Unterföhring, 23. Oktober (pps) - Der ehemalige FIFA-Mediendirektor Guido Tognoni hat sich zur Pressekonferenz von DFB-Präsident Wolfgang Niersbach am Donnerstag geäußert. "Ich kann das nur mit unendlicher Gutmütigkeit erklären. Er hatte gar nichts zu sagen und stand vor einer erwartungsfrohen Menge von Journalisten und musste bei jeder zweiten Frage sagen, ich weiß es nicht. Das hat Wolfgang Niersbach sicher nicht gedient. Er hat sich wahrscheinlich vom Spiegel durchs Dorf jagen lassen", sagte Tognoni in einem exklusiven Telefon-Interview mit Sky Sport News HD: "Meines Erachtens hätte eine schriftliche Erklärung genügt. Er hat sich hingestellt, das spricht für seinen Mut. Aber was er gesagt hat, das ist natürlich nicht ausreichend, das hat der Sache überhaupt nicht geholfen."

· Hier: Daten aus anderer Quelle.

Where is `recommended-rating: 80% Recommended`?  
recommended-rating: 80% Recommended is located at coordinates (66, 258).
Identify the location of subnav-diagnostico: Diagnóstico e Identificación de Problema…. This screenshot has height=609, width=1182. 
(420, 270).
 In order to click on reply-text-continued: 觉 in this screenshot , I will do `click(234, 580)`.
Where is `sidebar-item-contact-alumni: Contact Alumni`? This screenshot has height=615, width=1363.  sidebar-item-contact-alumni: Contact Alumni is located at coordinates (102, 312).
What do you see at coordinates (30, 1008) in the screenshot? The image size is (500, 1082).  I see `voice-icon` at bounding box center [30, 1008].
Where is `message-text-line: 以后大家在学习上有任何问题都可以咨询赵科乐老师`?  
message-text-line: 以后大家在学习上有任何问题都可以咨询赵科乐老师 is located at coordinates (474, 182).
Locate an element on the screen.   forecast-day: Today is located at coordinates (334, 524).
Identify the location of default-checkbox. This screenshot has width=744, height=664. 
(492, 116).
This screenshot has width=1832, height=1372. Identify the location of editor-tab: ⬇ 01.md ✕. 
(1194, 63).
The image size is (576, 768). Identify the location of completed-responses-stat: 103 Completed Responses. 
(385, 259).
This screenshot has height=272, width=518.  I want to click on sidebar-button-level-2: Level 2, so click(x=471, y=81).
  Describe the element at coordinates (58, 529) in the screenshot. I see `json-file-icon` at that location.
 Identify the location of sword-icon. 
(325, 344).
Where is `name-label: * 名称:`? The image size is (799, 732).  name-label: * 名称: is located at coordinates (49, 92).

Tognoni sieht aber nicht nur Niersbach in der Verantwortung. "Man sollte aufhören, immer nur auf einen einzigen Mann zu spielen. Das Organisationskomitee war - wie der Name sagt -ein Komitee, dem gehörte Theo Zwanziger genauso an wie Wolfgang Niersbach. Wenn man da von Schuldsprüchen redet, dann müsste man eine Kollektivschuld ins Auge fassen. Und nicht einzelne Leute rauspicken, die nun in einer exponierten Position sind. Das ist meine Auffassung von Komitee, da sind nicht einzelne schuldig. Das Komitee ist als Ganzes aufgetreten, das Komitee ist meines Erachtens auch als Ganzes verantwortlich", sagte Tognoni.

Gleichzeitig gab Tognoni auch noch eine Empfehlung ab: "Zuerst einmal sollte nur noch einer reden. Zweitens sollte man nur noch reden, wenn man etwas Neues zu sagen hat. Und drittens wäre es dringend nötig, dass man sich mit der FIFA abspricht. Es gibt ja Gründe, warum die FIFA auf einmal genannt wird, aber gestern hat die FIFA ja alles dementiert. Da ist genauso Klärungsbedarf wie beim DFB."